There is some truth behind it; if I were in an underwater house, I would be sorely tempted to stop making payments and wait for the sheriff to come. I could easily see it being a year until they get around to me, and in the meantime, there may well be a bailout headed my way.
I think we are seeing asset deflation on an tremendous scale; how quickly that translates to consumer price deflation is a complete mystery to me.
Can’t Fed and Treasury directly pump the (consumer) money supply by distributing a stimulus payment, issuing Treasury notes, and then buying those Treasury notes right back? It seems to me that the money supply can be pumped in a number of different ways, especially if deflationary expectations have not yet taken hold. If deflationary expectations have taken hold, then if Treasury issues stimulus payments, consumers will save the money, or use it to pay down debt, and the money supply will not be inflated. This was Japan’s trap, no?

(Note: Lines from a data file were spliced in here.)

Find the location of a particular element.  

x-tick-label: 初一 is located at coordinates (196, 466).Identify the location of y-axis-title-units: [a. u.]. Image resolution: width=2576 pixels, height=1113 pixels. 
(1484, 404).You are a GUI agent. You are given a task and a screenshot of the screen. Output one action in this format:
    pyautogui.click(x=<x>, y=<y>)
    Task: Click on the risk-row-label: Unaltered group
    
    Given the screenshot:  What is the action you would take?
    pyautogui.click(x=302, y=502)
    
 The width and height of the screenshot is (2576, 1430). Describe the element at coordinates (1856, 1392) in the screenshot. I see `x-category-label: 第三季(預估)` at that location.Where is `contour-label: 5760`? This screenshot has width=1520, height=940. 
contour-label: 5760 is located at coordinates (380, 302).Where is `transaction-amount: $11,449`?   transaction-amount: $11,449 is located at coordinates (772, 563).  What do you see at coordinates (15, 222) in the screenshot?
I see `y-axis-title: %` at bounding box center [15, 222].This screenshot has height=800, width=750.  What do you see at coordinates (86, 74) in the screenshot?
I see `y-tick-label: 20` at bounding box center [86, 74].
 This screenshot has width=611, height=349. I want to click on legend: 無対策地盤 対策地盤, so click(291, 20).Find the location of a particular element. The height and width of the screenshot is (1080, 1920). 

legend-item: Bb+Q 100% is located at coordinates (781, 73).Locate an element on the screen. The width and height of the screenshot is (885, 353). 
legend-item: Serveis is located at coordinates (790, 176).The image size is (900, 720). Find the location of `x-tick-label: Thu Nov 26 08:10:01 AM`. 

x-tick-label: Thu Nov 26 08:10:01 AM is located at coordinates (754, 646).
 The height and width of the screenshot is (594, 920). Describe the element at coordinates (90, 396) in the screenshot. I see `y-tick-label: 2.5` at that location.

The speed with which dollar strength subsequently changes will illustrate the extent to which we are in consumer price deflation. I do not think either inflation or deflation sets in as quickly as exchange rates have recently changed.
Chaos. We are in the midst of chaos that I find frankly alarming. The Nikkei is down 5% as I write this. I suspect the drop in the Nikkei is partly due to Sony’s poor forecast, which is partly due to increasing Yen strength, which makes Japanese exporters less competitive.